By Emily St. John Mandel
Knopf, Sept. 9, 2014
$24.95, 352 pages
In this spellbinding novel of a post-apocalyptic world, St. John Mandel ponders whether art can save us — or at least help us to maintain our humanity long enough to start rebuilding our world.
Station Eleven begins with the death of famous actor Arthur Leander during a performance of King Lear on a winter night in Toronto. Paparazzo journalist-turned-EMT Jeevan Chaudhary is in the audience and attempts to save Leander, to no avail. Watching from behind a post onstage is eight-year-old child actress Kirstin Raymonde.
Later that night, Chaudhary receives a phone call from his friend, an ER doctor at a Toronto hospital, telling him the so-called Georgian Flu (from the former Soviet Republic) appears to have reached Canada and is worse than anyone expected. He advises Chaudhary to get out of Toronto immediately but not via the airport, since that is where the flu entered the country.

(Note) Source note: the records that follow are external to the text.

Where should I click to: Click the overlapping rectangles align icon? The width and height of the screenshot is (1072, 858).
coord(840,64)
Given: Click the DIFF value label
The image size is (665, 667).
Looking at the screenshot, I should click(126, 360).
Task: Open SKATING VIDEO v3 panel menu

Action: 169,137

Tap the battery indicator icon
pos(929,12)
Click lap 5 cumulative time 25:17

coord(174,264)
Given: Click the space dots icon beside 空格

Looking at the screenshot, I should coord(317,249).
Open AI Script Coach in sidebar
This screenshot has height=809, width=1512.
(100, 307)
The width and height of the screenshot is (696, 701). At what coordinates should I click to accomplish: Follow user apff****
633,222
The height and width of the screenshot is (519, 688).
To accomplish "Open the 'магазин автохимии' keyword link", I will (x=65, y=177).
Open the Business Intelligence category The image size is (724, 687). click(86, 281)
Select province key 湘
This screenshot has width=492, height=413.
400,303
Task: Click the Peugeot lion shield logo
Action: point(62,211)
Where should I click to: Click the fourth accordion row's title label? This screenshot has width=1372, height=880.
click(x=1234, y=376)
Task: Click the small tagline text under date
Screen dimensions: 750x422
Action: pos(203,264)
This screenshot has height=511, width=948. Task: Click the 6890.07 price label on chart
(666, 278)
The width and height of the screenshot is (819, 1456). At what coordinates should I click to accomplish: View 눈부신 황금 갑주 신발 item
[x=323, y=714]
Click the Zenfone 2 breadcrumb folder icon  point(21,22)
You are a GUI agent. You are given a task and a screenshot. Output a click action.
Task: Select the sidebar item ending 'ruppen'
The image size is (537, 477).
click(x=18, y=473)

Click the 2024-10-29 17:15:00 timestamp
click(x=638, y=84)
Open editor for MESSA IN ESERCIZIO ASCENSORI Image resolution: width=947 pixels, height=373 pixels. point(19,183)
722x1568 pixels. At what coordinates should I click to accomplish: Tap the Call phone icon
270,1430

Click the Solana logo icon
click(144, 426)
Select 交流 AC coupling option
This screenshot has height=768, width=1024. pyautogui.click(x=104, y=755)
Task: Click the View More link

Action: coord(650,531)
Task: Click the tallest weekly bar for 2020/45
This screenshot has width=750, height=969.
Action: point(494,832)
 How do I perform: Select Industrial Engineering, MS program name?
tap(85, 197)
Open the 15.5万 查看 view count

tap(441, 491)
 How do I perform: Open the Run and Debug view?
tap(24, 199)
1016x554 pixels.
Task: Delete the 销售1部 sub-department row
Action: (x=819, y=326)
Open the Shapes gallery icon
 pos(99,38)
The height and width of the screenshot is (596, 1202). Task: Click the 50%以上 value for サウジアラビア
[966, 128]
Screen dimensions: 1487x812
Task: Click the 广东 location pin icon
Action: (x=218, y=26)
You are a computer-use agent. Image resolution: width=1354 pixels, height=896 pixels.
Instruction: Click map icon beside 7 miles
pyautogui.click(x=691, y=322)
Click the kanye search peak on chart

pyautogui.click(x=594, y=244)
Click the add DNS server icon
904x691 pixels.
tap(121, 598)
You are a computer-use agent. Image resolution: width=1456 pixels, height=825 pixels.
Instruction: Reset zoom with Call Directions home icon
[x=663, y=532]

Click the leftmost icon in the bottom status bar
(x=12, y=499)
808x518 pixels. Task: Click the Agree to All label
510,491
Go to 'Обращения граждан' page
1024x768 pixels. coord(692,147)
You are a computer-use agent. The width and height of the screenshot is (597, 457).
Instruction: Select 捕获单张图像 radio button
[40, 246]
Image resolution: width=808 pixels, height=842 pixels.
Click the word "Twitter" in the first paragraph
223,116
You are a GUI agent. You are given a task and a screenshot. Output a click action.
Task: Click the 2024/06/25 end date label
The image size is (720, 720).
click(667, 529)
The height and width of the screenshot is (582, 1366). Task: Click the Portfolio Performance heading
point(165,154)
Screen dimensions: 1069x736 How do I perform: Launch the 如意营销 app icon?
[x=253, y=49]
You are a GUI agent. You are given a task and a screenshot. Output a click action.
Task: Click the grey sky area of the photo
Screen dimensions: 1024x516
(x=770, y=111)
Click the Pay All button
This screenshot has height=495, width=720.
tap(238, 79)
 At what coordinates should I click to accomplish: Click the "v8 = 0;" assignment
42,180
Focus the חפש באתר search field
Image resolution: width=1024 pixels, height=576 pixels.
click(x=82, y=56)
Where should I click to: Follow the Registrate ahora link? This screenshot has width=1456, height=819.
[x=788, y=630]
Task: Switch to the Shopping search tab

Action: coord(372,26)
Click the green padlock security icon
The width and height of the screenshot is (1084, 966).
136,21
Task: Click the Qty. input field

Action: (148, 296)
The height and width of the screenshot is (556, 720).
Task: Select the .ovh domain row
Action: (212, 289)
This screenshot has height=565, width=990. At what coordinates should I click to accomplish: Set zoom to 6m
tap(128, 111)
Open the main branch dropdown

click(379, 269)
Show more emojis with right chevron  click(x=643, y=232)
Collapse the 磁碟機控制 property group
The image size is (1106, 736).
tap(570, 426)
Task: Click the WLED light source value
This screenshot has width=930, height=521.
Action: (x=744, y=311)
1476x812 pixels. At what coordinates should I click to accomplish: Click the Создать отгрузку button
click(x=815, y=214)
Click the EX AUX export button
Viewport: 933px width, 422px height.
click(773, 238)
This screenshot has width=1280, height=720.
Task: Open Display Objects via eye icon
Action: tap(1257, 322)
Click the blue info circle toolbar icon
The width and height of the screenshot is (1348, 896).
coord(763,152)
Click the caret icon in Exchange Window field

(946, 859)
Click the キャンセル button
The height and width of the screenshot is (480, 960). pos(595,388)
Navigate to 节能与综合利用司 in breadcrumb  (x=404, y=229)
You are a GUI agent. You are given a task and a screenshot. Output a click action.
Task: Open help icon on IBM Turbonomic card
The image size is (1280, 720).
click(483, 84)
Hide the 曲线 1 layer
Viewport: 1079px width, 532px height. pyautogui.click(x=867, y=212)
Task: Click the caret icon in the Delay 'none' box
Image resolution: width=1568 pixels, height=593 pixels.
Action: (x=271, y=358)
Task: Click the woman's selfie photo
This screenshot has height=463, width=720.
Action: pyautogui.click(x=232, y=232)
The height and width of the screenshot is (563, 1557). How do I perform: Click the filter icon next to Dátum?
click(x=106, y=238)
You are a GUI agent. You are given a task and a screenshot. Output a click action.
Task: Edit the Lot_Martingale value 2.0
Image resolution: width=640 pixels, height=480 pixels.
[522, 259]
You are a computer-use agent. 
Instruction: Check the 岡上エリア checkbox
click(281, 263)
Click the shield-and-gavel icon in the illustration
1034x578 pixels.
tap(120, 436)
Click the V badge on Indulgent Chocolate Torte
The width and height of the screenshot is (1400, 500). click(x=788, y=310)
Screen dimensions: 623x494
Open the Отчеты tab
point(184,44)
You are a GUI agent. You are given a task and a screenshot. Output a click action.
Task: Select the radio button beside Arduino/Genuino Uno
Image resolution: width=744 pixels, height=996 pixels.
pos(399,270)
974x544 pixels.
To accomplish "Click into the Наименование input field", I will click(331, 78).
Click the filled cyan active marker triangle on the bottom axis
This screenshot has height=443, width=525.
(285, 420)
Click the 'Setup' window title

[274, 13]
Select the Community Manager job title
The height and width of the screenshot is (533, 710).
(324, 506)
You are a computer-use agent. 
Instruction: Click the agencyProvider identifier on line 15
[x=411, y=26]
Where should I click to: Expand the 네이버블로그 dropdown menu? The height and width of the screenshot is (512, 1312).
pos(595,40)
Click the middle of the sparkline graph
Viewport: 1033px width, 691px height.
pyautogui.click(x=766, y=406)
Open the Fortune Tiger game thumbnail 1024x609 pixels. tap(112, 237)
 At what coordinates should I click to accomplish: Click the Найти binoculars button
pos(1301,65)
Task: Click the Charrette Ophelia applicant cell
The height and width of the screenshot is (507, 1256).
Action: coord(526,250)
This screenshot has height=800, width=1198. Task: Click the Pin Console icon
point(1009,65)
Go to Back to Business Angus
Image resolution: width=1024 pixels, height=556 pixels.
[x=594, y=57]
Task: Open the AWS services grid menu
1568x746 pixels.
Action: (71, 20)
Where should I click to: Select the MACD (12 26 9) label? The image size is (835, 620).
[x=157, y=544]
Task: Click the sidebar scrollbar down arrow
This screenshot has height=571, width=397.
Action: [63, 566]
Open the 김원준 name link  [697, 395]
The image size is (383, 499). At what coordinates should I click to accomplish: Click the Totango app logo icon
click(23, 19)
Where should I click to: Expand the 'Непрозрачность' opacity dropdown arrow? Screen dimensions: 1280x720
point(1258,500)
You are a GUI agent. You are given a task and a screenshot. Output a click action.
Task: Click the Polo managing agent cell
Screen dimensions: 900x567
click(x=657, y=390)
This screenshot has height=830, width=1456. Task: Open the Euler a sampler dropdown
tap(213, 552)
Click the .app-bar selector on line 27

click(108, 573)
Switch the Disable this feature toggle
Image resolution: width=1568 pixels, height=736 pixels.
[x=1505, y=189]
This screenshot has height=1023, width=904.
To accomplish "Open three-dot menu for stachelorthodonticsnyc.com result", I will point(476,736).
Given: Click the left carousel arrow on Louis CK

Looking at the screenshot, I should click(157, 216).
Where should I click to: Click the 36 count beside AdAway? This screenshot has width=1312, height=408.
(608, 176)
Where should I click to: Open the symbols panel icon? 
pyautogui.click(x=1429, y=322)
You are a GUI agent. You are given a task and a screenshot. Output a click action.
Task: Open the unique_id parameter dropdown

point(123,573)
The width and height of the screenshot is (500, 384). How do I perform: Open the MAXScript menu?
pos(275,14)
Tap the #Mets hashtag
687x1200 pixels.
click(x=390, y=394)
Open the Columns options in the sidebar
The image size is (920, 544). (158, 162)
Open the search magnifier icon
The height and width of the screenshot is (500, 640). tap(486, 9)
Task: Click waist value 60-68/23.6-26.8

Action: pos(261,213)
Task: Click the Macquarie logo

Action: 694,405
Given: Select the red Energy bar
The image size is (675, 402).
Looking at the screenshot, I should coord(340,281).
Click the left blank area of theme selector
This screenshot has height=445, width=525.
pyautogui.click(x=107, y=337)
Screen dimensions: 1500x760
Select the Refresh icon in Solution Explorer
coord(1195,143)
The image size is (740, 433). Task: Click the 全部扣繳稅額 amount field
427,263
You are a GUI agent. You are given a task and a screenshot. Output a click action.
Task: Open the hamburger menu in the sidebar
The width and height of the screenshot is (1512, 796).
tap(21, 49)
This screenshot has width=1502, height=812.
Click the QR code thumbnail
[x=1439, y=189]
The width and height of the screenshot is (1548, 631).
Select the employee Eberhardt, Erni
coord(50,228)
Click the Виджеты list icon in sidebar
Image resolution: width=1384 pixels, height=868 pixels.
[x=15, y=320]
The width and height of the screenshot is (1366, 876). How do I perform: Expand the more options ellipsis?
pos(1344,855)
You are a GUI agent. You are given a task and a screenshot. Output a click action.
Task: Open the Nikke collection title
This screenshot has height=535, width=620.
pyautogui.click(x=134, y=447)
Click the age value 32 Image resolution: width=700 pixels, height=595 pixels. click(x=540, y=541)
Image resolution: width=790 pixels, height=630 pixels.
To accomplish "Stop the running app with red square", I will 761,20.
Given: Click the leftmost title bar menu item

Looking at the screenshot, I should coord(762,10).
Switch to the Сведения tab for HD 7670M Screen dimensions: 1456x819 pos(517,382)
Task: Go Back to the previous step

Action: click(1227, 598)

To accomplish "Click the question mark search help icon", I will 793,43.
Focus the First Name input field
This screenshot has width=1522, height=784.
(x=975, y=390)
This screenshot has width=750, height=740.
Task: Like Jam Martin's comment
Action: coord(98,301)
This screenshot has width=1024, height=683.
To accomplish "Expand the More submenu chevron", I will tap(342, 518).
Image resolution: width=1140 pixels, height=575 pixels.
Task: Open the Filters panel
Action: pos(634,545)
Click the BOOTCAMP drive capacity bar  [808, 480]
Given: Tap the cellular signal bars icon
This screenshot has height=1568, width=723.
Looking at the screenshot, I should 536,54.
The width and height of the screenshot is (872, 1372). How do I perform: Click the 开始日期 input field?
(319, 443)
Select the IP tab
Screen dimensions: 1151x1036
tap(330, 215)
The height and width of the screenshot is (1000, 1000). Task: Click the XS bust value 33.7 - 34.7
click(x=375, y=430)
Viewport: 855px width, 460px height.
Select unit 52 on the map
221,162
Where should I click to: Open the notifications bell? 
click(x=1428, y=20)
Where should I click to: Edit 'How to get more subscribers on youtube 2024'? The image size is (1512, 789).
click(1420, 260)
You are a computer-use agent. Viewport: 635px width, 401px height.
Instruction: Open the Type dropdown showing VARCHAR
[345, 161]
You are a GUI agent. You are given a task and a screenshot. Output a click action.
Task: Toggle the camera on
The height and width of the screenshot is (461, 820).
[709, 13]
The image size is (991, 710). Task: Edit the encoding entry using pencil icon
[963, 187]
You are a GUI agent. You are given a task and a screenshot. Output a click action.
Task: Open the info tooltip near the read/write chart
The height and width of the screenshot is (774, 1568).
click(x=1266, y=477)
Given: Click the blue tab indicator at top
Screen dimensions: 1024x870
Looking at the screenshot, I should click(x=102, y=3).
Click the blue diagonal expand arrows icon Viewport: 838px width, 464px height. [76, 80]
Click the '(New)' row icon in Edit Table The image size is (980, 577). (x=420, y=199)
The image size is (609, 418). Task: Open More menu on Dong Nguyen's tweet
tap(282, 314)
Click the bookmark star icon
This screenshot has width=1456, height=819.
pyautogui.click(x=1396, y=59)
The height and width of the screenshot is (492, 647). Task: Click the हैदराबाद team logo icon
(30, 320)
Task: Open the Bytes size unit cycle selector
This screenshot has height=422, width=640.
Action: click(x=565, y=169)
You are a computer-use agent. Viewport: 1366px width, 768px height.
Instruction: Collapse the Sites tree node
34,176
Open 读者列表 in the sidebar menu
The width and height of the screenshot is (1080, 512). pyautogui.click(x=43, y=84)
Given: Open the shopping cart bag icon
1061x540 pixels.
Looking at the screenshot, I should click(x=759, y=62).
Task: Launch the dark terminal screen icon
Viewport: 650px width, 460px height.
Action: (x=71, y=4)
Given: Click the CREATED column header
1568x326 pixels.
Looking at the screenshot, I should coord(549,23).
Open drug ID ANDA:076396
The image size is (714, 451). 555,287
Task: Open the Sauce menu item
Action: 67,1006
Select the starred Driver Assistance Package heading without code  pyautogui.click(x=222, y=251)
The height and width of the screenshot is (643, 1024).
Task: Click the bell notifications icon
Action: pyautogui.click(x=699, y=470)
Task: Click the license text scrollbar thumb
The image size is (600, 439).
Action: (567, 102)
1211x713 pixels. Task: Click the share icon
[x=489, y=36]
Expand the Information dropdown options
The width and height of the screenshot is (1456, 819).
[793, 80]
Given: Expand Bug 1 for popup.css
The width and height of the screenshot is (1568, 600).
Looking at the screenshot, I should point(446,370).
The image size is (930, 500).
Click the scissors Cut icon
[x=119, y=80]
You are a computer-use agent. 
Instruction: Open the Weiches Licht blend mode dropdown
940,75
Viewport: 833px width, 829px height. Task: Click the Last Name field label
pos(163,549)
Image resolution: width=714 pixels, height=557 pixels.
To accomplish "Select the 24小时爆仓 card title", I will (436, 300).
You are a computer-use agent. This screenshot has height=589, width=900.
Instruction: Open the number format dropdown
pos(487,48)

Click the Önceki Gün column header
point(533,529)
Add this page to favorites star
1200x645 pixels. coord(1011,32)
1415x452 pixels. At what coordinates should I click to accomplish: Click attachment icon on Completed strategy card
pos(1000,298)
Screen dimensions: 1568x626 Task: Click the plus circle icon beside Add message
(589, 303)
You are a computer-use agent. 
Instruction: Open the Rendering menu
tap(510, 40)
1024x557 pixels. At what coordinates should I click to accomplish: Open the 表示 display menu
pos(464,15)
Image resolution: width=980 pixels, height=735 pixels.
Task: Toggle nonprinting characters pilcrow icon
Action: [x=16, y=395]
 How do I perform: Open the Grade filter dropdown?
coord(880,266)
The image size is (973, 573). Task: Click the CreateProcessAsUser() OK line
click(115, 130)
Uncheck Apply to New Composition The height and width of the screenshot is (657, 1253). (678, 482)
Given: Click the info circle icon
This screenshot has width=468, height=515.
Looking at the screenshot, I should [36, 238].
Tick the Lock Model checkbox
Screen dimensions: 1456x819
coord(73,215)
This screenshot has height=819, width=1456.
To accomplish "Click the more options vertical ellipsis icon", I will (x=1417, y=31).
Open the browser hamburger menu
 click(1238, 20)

Since he has nowhere to go and no way to get there, Chaudhary heads for his disabled brother Frank’s highrise apartment, which he stocks with food and sundries to ride out the coming epidemic. In short order — dramatically and plausibly rendered by St. John Mandel — millions perish and the city goes dark. Chaudhary eventually decides to risk heading out for safer territory to the south.
The novel then begins its many shifts in time and place, moving back in time to examine Arthur Leander’s life, from his childhood on a small island off the British Columbia coast to his three marriages. We meet his first wife, Miranda, a younger woman from his home island who is a budding artist-writer working on a futuristic graphic novel entitled “Station Eleven.” Before long, stunning actress Elizabeth Colton entices the self-absorbed Leander and becomes his second wife, with whom Leander has their only child, Tyler. We are also introduced to Leander’s long-time best friend, Clark Thompson.
The novel then moves forward 20 years, after the flu has wiped out most of humanity, at least as far as the survivors along the west coast of Michigan know. Living in small groups, people carve out a brutal living in former towns and isolated outposts.
Moving among these locations is the Traveling Symphony, former members of the symphony combined with an acting troupe. Using scrapped pickup trucks and other vehicles in a modern version of stagecoaches (one emblazoned with the phrase “Survival is insufficient” from an episode of Star Trek: Voyager) to cross the frontier, they plod along the eastern shore of Lake Michigan, giving alternating performances of classical music and two Shakespeare plays, King Lear and A Midsummer Night’s Dream.
The TS community includes Kirstin Raymonde, the child actress who was onstage with Arthur Leander the night he died. This group of artists appears to be the most democratic and socially cohesive group of survivors. Will their art be enough to salvage and maintain their humanity and bring it back to the feral people they encounter? Interestingly, Raymonde has one of only two copies ever produced of “Station Eleven,” which Arthur Leander had given her to read during her time backstage.
Conflict ensues when members of the TS are confronted by a ruthless religious cult led by a young man called The Prophet. Who are they and where did they come from? Who is this “prophet”? What do they want?
We learn that the only significant group of survivors in the area has been living at the Severn City airport down the coast. People who have been there speak in awestruck terms of the Museum of Civilization there. Who are these people and why did they end up at the airport? How have they managed to create a stable society for 20 years?
Three characters from earlier in the book are among the Severn City group; how did they come to be in a medium-sized city in Michigan when all flights were grounded to stop the spread of the Georgian flu? As in our world, people are connected in countless unseen and unknown ways.
The interactions of the many characters across generations and borders provides a look into human nature, before and after the apocalyptic pandemic, and poses thought-provoking questions about how we choose to live individually and as a society, what it all adds up to, and whether we would make similar choices if we had to start over.
Station Eleven is a riveting read from start to finish. St. John Mandel’s vision of the nightmarish “end of the world” is frightening without being gory, as well as generally plausible, though some may quibble with the world she imagines (some readers and reviewers have commented that survivors would almost certainly manage to get society back on the grid in less than 20 years). Her insight into the characters is impressive; these moving character studies add noticeably to what might otherwise seem like just a genre novel. There is a deep thoughtfulness and measured tone to her writing that keeps Station Eleven from becoming a melodrama. The result is a haunting, heartbreaking tale of humanity brought to its knees, humbled, and then slowly able to begin creating a new world, in which they can see glimmers of light on the horizon.